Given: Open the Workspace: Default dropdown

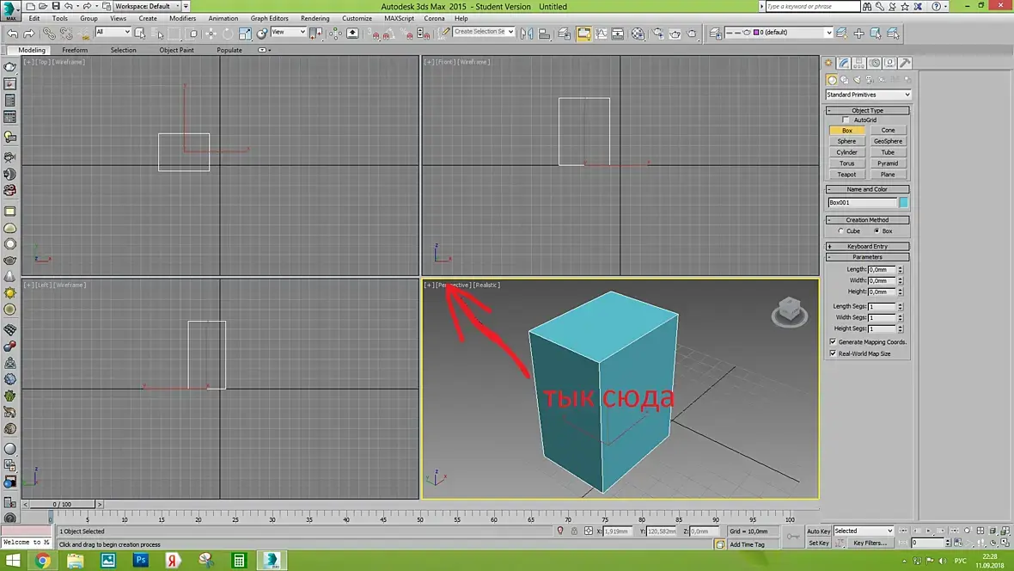Looking at the screenshot, I should click(x=147, y=6).
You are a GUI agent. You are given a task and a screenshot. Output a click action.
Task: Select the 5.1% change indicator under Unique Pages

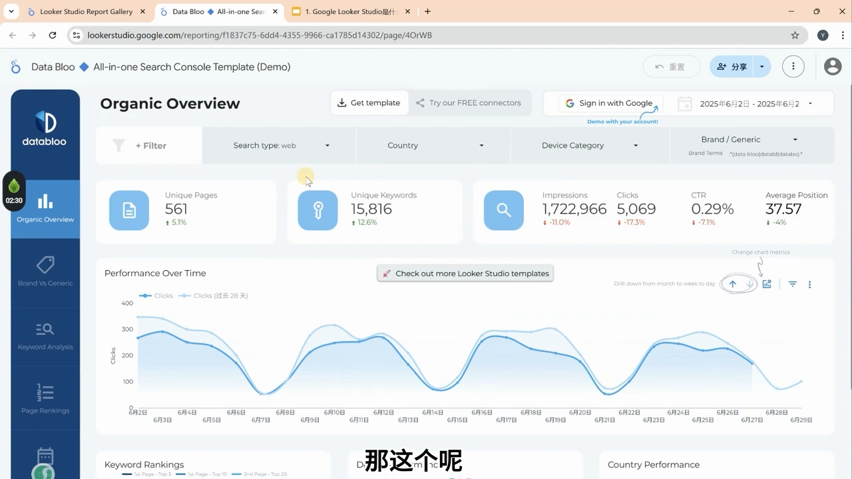point(177,222)
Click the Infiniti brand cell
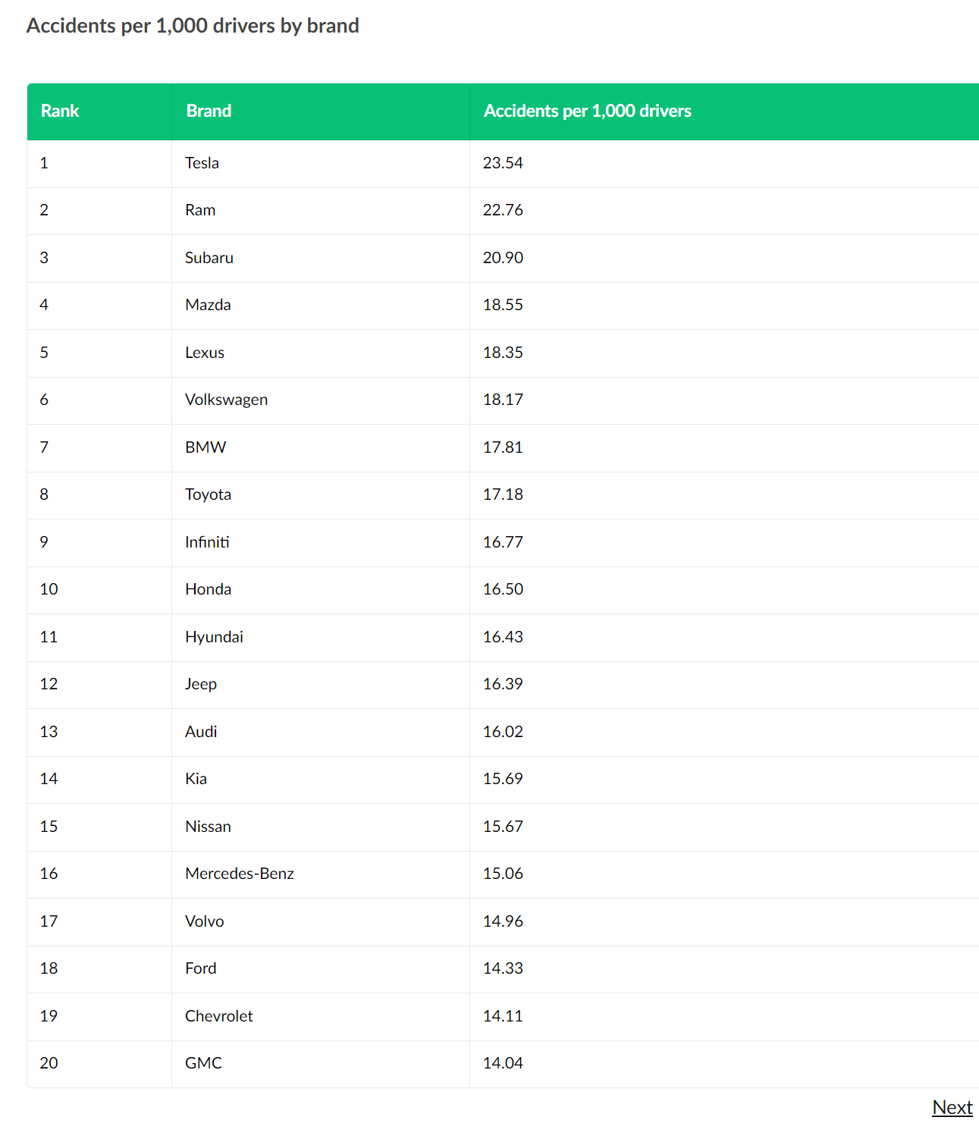Screen dimensions: 979x1136 (207, 542)
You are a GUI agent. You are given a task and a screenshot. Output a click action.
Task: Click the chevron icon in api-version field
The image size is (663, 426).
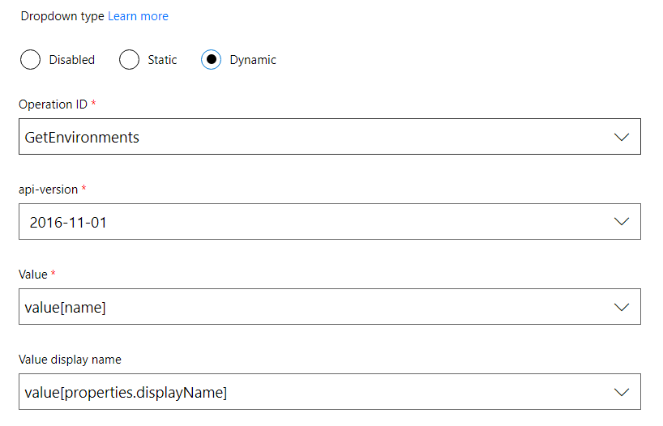[622, 222]
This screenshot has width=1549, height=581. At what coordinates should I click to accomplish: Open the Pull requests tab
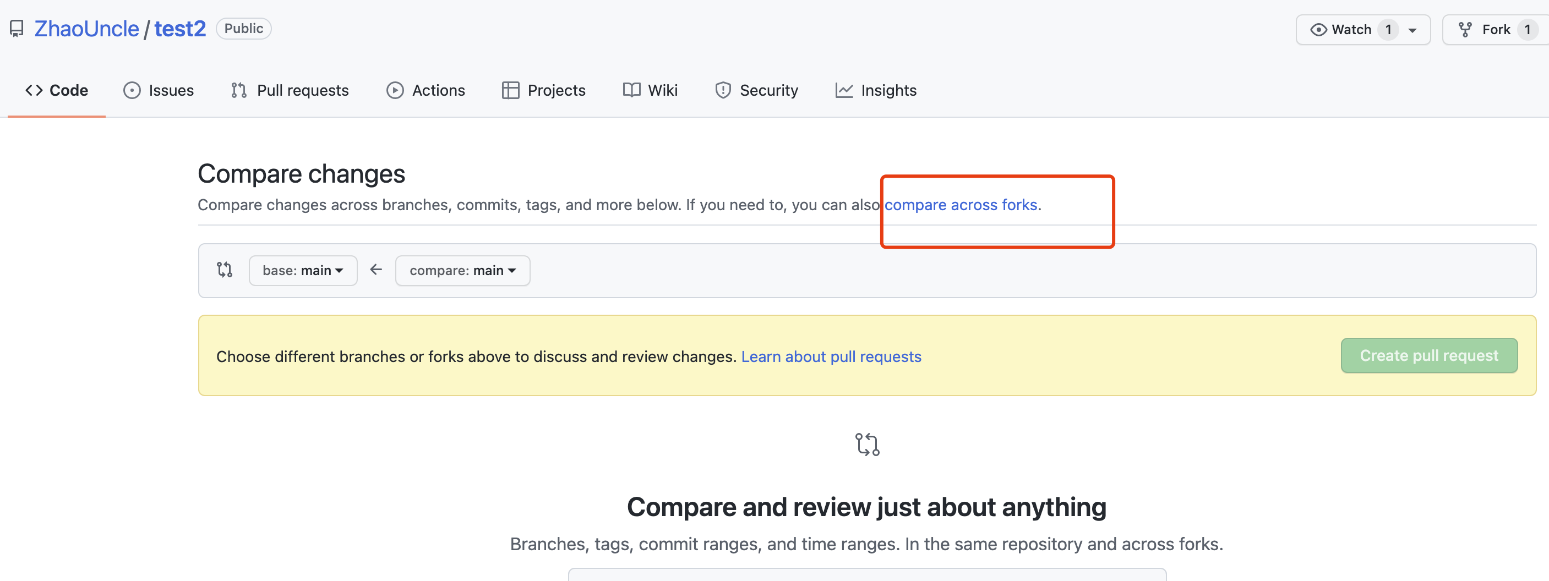[x=290, y=90]
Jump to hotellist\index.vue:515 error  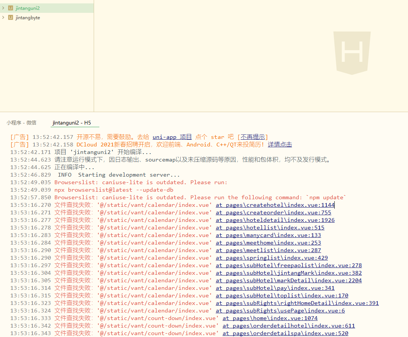pyautogui.click(x=270, y=228)
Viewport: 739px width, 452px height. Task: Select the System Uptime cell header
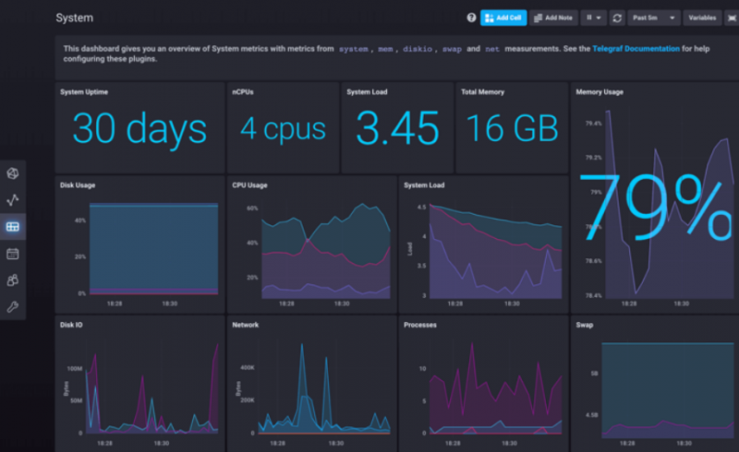pyautogui.click(x=86, y=92)
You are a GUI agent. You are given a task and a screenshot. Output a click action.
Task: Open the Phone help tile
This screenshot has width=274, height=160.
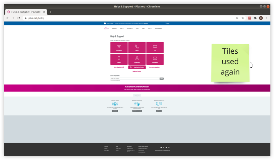coord(137,47)
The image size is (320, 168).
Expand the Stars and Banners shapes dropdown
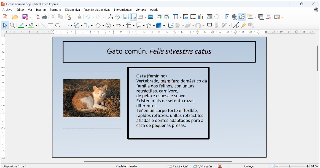[154, 26]

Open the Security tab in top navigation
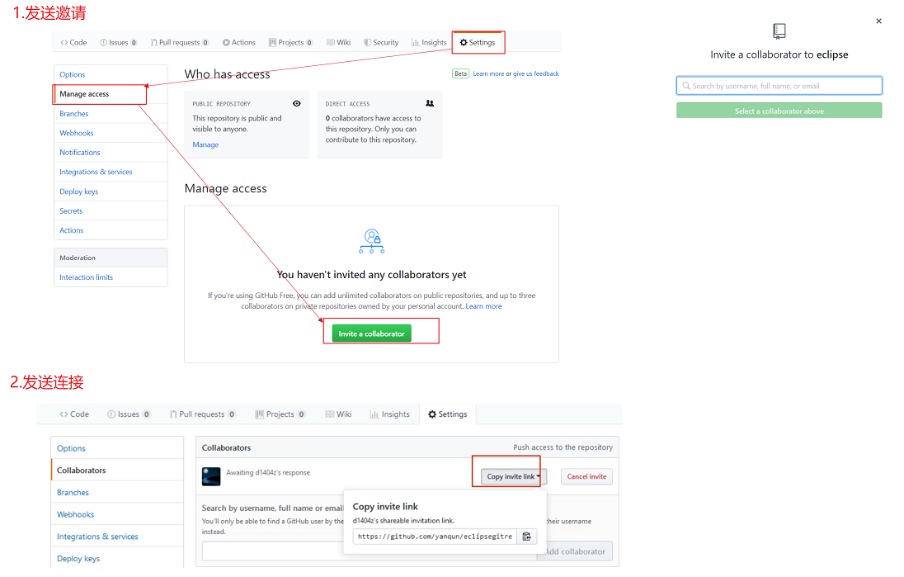pos(380,43)
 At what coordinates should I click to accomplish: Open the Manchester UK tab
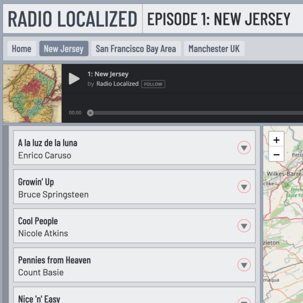click(x=214, y=48)
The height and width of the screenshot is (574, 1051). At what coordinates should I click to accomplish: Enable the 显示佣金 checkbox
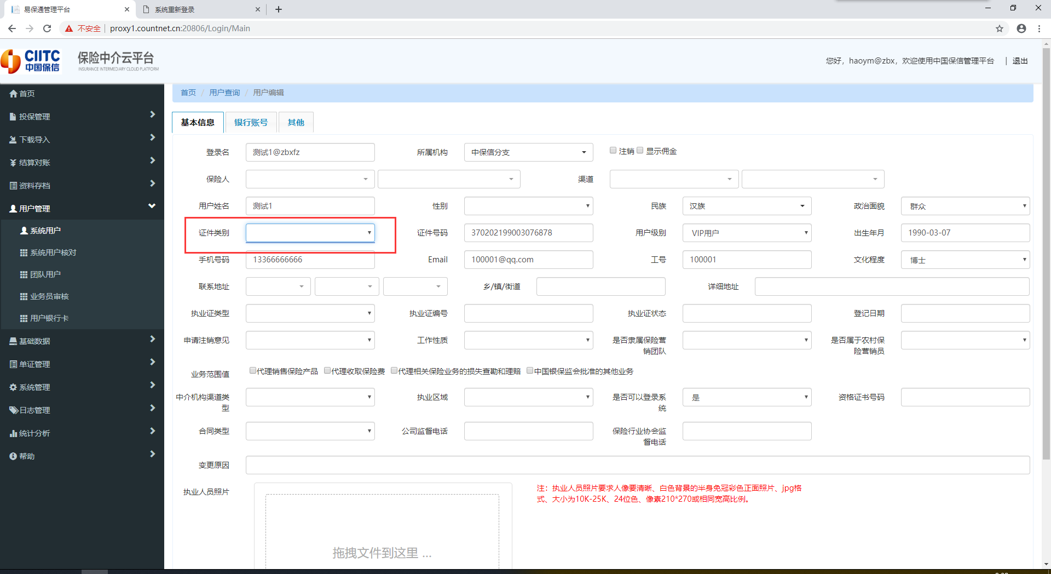coord(640,151)
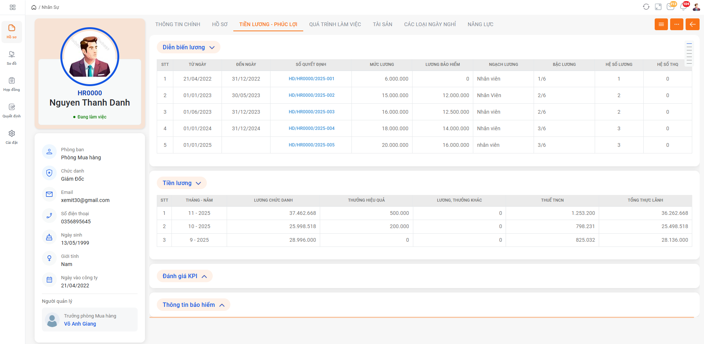Switch to the Thông tin chính tab
The image size is (704, 344).
click(178, 24)
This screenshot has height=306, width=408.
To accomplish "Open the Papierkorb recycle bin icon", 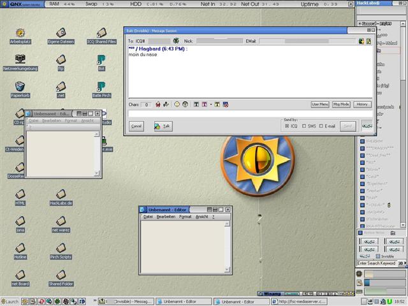I will click(x=20, y=87).
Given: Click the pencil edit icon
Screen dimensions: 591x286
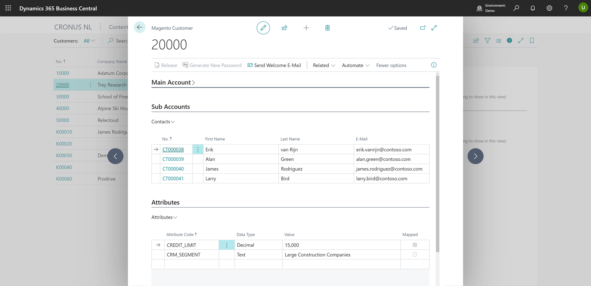Looking at the screenshot, I should pyautogui.click(x=263, y=28).
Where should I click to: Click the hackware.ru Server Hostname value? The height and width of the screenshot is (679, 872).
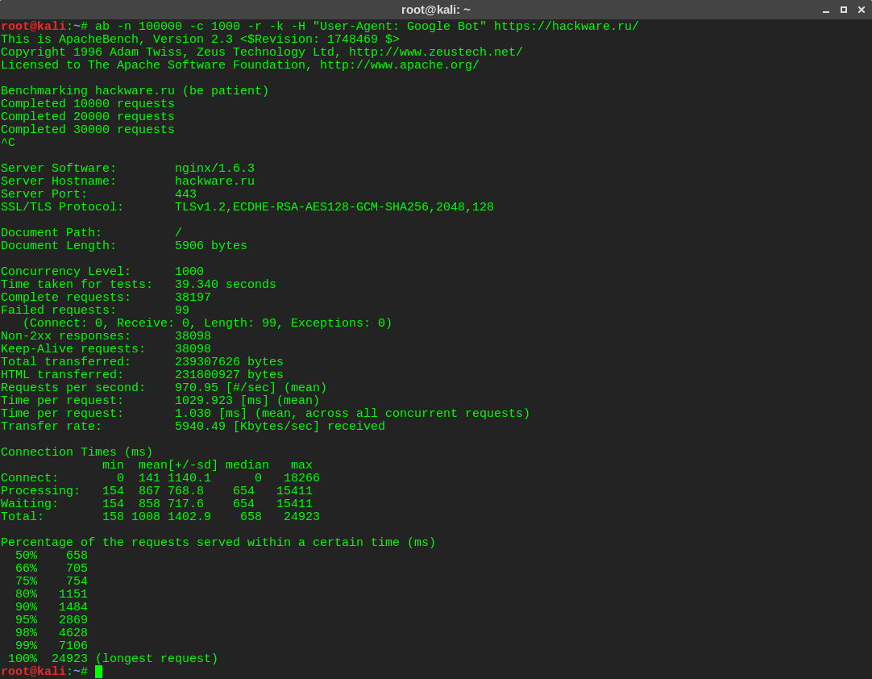coord(214,181)
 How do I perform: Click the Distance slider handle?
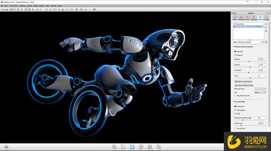coord(250,61)
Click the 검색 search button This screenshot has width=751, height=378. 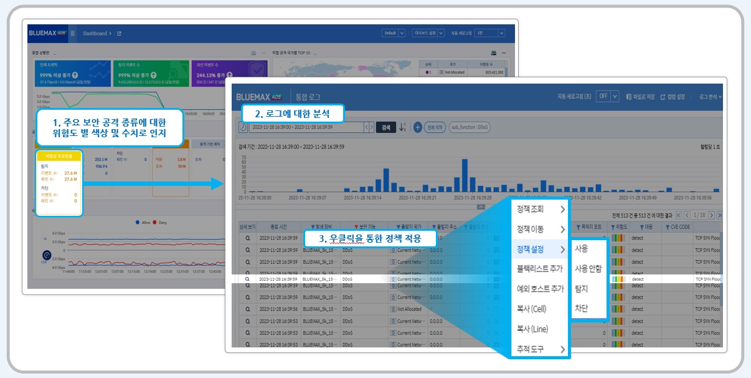click(x=386, y=127)
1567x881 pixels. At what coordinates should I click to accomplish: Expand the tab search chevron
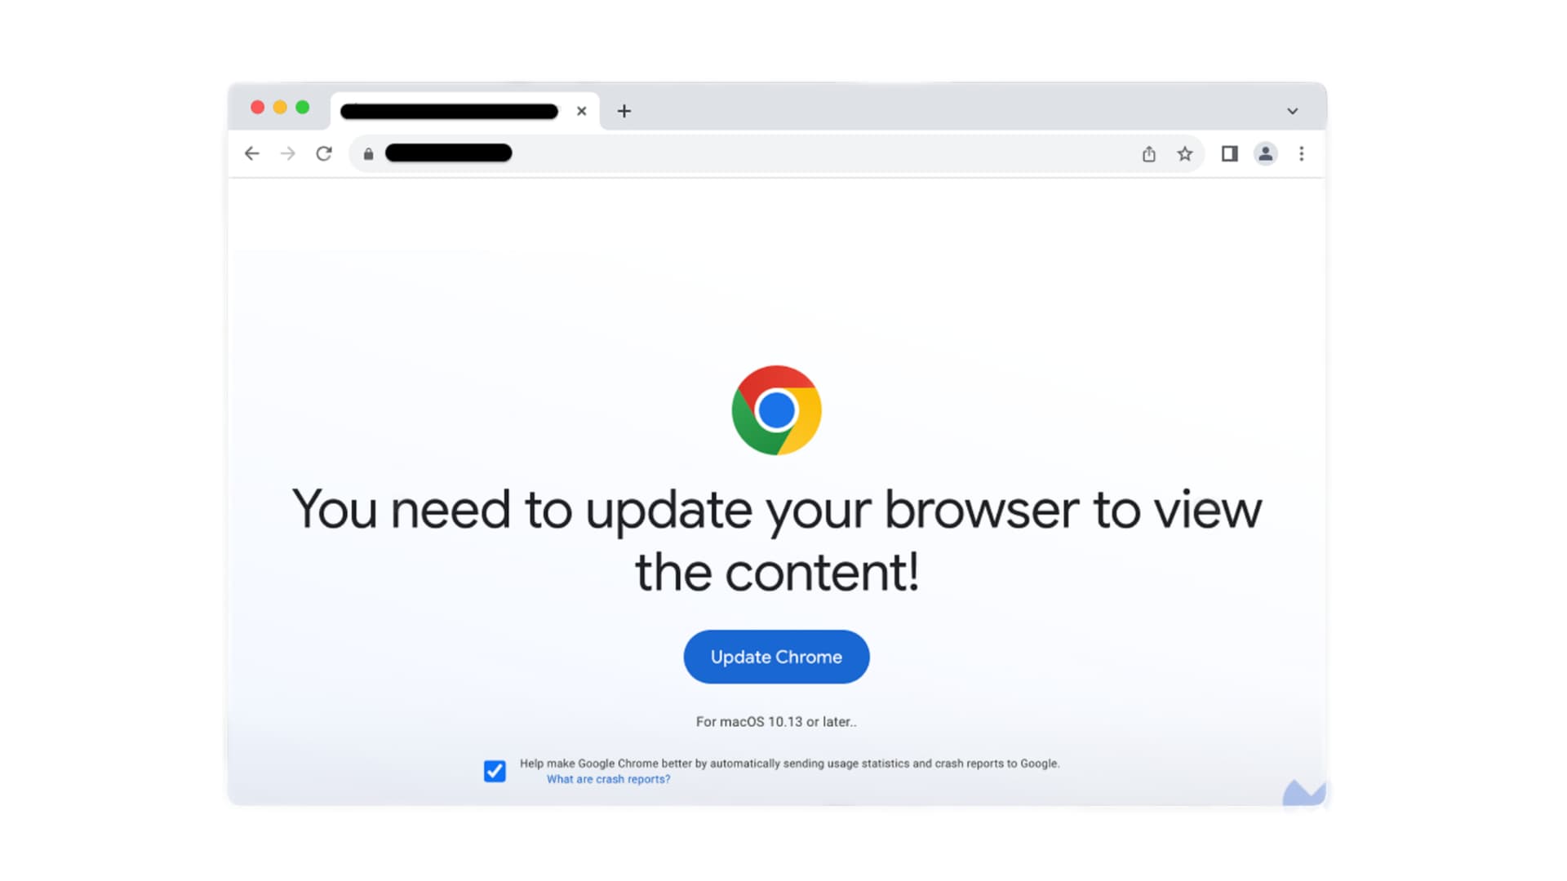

::::::::

*What you are asked to do*
Show a copy of each line from the records above in which the string "chevron" occurs.

*Expected output*
Task: Click the chevron icon in api-version field
1567x881 pixels. At what coordinates should I click to accomplish: Expand the tab search chevron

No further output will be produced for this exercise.